IN34B-06:
Provenance through Time

Wednesday, 17 December 2014: 5:15 PM
Cynthia L Chandler, Robert C Groman, Adam Shepherd, Molly D Allison, Danie Kinkade, Shannon Rauch, Peter H Wiebe and David M Glover, Woods Hole Oceanographic Inst, Woods Hole, MA, United States
Abstract:
The ability to reproduce scientific results is a cornerstone of the scientific method, and access to the data upon which the results are based is essential to reproducibility. Access to the data alone is not enough though, and research communities have recognized the importance of metadata (data documentation) to enable discovery and data access, and facilitate interpretation and accurate reuse. The Biological and Chemical Oceanography Data Management Office (BCO-DMO) was first funded in late 2006 by the National Science Foundation (NSF) Division of Ocean Sciences (OCE) Biology and Chemistry Sections to help ensure that data generated during NSF OCE funded research would be preserved and available for future use. The BCO-DMO was formed by combining the formerly independent data management offices of two marine research programs: the United States Joint Global Ocean Flux Study (US JGOFS) and the US GLOBal Ocean ECosystems Dynamics (US GLOBEC) program.

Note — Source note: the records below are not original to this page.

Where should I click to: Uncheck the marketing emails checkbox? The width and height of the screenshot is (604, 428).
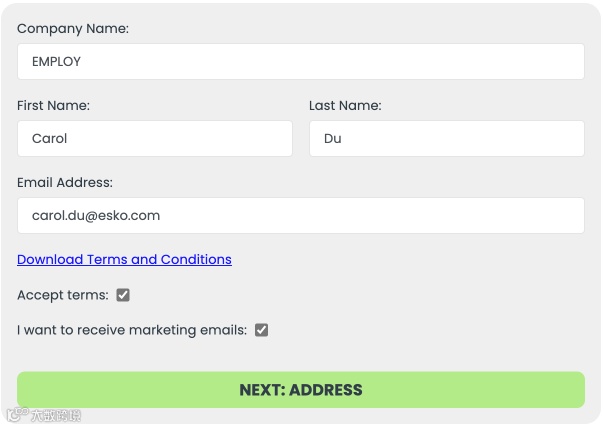coord(262,330)
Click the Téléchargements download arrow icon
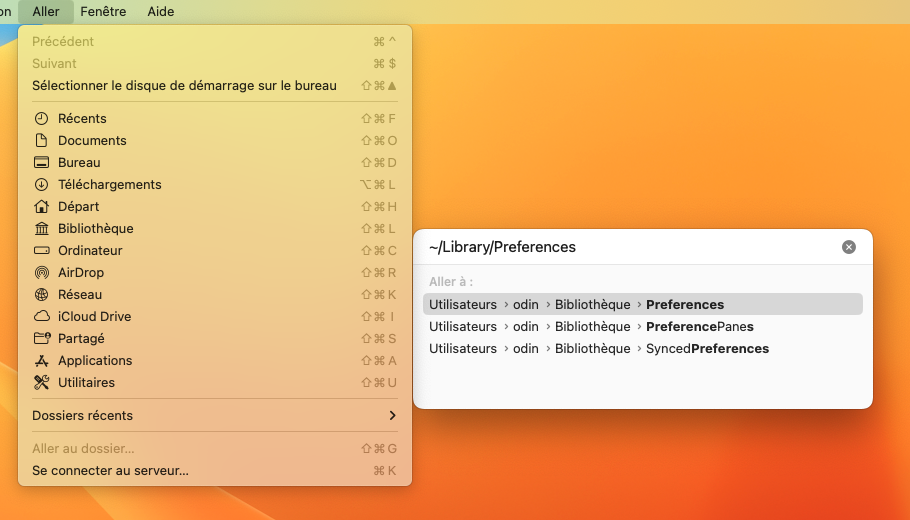910x520 pixels. pos(41,184)
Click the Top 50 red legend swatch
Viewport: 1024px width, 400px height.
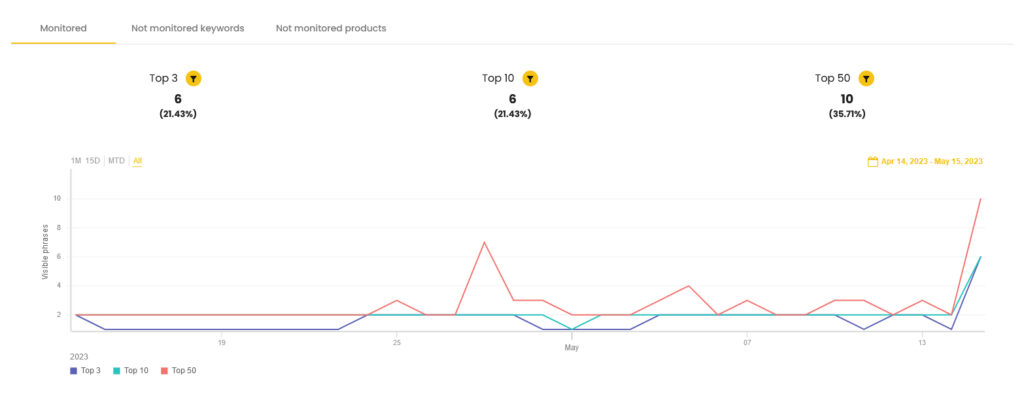[x=163, y=371]
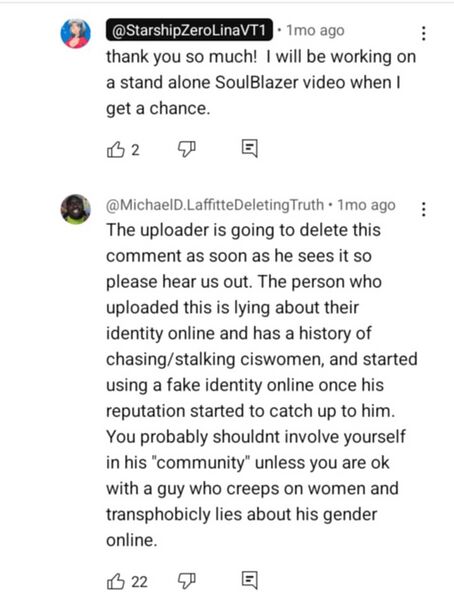This screenshot has width=454, height=599.
Task: Select the like count 2
Action: (x=135, y=150)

Since the US JGOFS and US GLOBEC programs were both active (1990s) there have been significant changes in all aspects of the research data life cycle, and the staff at BCO-DMO has modified the way in which we manage data contributed to the office. The supporting documentation that describes each dataset was originally displayed as a human-readable text file retrievable via a Web browser. BCO-DMO still offers that form because our primary audience is marine researchers using Web browser clients; however we are seeing an increased demand to support machine client access. Metadata records from the BCO-DMO data system are now extracted and published out in a variety of formats. The system supports ISO 19115, FGDC, GCMD DIF, schema.org Dataset extension, formal publication with a DOI, and RDF with semantic markup including PROV-O, FOAF and more.

In the 1990s, data documentation helped researchers locate data of interest and understand the provenance sufficiently to determine fitness for purpose. Today, providing data documentation in a machine interpretable form enables researchers to make more effective use of machine clients to discover and access data. This presentation will describe the challenges associated with and benefits realized from layering modern Semantic Web technologies on top of a legacy data system.